- The paper presents a novel biofidelic architecture by converting the Drosophila larval connectome into a fixed recurrent network.
- The BPU achieved 98% accuracy on MNIST and 58% on CIFAR-10, and excelled in chess puzzles versus comparable MLP and Transformer models.
- Scaling via a degree-corrected stochastic block model preserved biological wiring, highlighting potential for advanced, bio-inspired AI systems.
Biological Processing Units: Leveraging an Insect Connectome
Introduction
The paper "Biological Processing Units" explores a novel approach to artificial intelligence by leveraging the connectome of the Drosophila larva. Researchers converted the wiring diagram of this insect brain into a Biological Processing Unit (BPU), a fixed recurrent network derived directly from synaptic connectivity. The unmodified BPU, consisting of approximately 3000 neurons and 65,000 synaptic weights, demonstrated remarkable performance in tasks such as image classification (MNIST and CIFAR-10) and decision-making (ChessBench), surpassing size-matched multilayer perceptrons (MLPs) even without task-specific adaptations.
Figure 1: Biological Processing Unit (BPU) architecture based on the larval Drosophila connectome.
Methods
BPU Architecture
The BPU design is based on the Drosophila larval connectome, utilizing an adjacency matrix derived from electron microscopy reconstructions. Synaptic weights are directly sourced from the connectome, remaining unchanged during training. The neurons are partitioned into three pools: sensory, output, and internal. The architecture features a fixed-weight recurrent core that propagates the activity over unrolled steps, with trainable input and output projections optimized via gradient descent. This setup captures the connectome's biological dynamics faithfully without structural modifications.
Connectome Expansion
Scaling the BPU further was achieved using a directed, signed degree-corrected stochastic block model (DCSBM). By preserving the block-level wiring statistics and synaptic polarity, researchers expanded the BPU up to 5×. This approach allowed the investigation of how size influences performance, providing insights into potential advantages of larger biological circuitry.

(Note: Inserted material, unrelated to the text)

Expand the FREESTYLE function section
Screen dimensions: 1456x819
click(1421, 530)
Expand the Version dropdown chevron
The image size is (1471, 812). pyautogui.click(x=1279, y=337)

Figure 2: Test accuracy on MNIST and CIFAR-10 for the original connectome-derived BPU and its expanded versions.
Results
Image Classification
The BPU performed competitively across image classification tasks, achieving 98% accuracy on MNIST and 58% on CIFAR-10, outperforming a similarly parameterized 2-layer MLP baseline. When the connectome was expanded using DCSBM, CIFAR-10 accuracy improved further, showcasing the advantages of leveraging detailed biological structures.
(Figure 3)
Figure 3: Test accuracy on MNIST and CIFAR-10 with modality-restricted reservoirs.
Chess Puzzle Solving
The BPU was tested on chess puzzles using both graph neural networks (GNN) and convolutional neural networks (CNN) for encoding. The models exhibited impressive puzzle-solving accuracy, with the GNN--BPU achieving performance levels comparable to smaller Transformer models and the CNN--BPU outperforming a parameter-matched Transformer baseline. Moreover, when enhanced with minimax search and alpha-beta pruning during inference, the CNN--BPU reached 91.7% accuracy, surpassing a 9M-parameter Transformer.
Figure 4: Puzzle-solving accuracy (%) with GNN--BPU model and ChessBench reference models of multiple sizes.
Figure 5: Bars show the percentage of puzzles solved correctly within each Elo bin using CNN-BPU with search.
Discussion
The results presented in the paper suggest that the full Drosophila larval connectome effectively supports complex cognitive tasks, highlighting its latent computational capacity without structural modifications. The findings underscore the potential of biofidelic neural architectures, where biologically evolved circuitry serves as reusable substrates for intelligent computation. Future research may involve exploring task-specific adaptations and investigating the functional specialization of different connectome substructures. As more comprehensive connectomic data becomes available, the principles established here could scale to larger and more cognitively complex brain structures, potentially paving the way for advanced AI systems inspired by biological networks.
Conclusion
This research demonstrates the viability of employing biologically evolved circuits from the Drosophila larval connectome as neural substrates for AI. By adhering closely to the original neural architecture and exploring both image classification and chess puzzle tasks, the BPU showcases robust performance, motivating future scaling to more intricate connectomes.